The further processing is relatively simple. As the amount of extensions is quite large there is the possibility to exclude them based on vendor. Therefore a file (novendor) is used to filter the categories.

3. RawModule generating

The translation from the specification to code is done via RawModule, which specify the contents of a module in the final OpenGLRaw. This extra layer is added to separate the logic creating the contents from the actual templates used to generate the code. In addition these intermediate forms can be used to generate other output. Different types of modules to generate have all there own module,

  • Modules.Types Defines the RawModule and associated types.
  • Modules.Builder represents the builder monads used to generate them.
  • Modules.Compatibility has some functions for generating modules that are no longer present in the new file structure.
  • Modules.GroupModule has builders for modules that group other modules together to reexport them for easy imports (e.g. for Core and vendor modules).
  • Modules.Module makes the actual enumeration and functions.
  • Modules.Raw binds all the modules together to generate the full OpenGLRaw.

4. Generating output

The RawModules are used to generate to forms of output.
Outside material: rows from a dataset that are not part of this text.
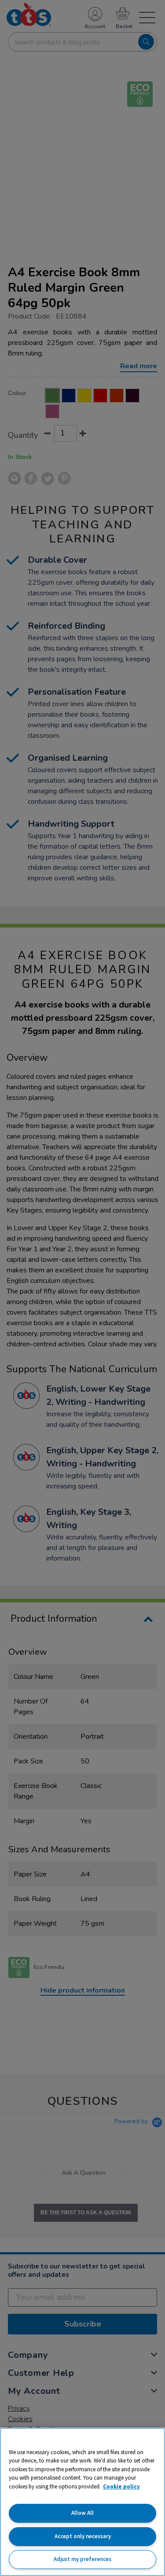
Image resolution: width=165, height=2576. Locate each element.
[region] (82, 2502)
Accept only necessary (83, 2536)
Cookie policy (121, 2486)
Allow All (82, 2513)
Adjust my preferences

  • The real haskell modules are generated using the template from Code.ModuleCode.
  • Two listings specifying the internal modules (other-modules field in cabal) in modulesI.txt and the external modules (exposed-modules in cabal) in modulesE.txt.
  • The interface, which describes what each module defines, useful to lookup where a piece (function or enum) has been defined and what its haskell name and type are.

Dependencies

The generator has some quite some dependencies, of which some are managed by using git submodules. The current submodules are

  • CodeGenerating to add some extra functions to haskell-src-exts for generating source code.
  • opengl-xml the parser for the xml specification.
  • OpenGLRawgenBase basic types also used in the interface, which could be used without the generator. This also includes the interface reader and writer.

To simplify the installation (for both users and travis CI) there is a dependecy installation script depsinstall.sh. This should be invoked with your favorite cabal command e.g. ./depsinstall.sh cabal or ./depsinstall.sh cabal-dev. Doing so will update the git submodules and install all the dependencies.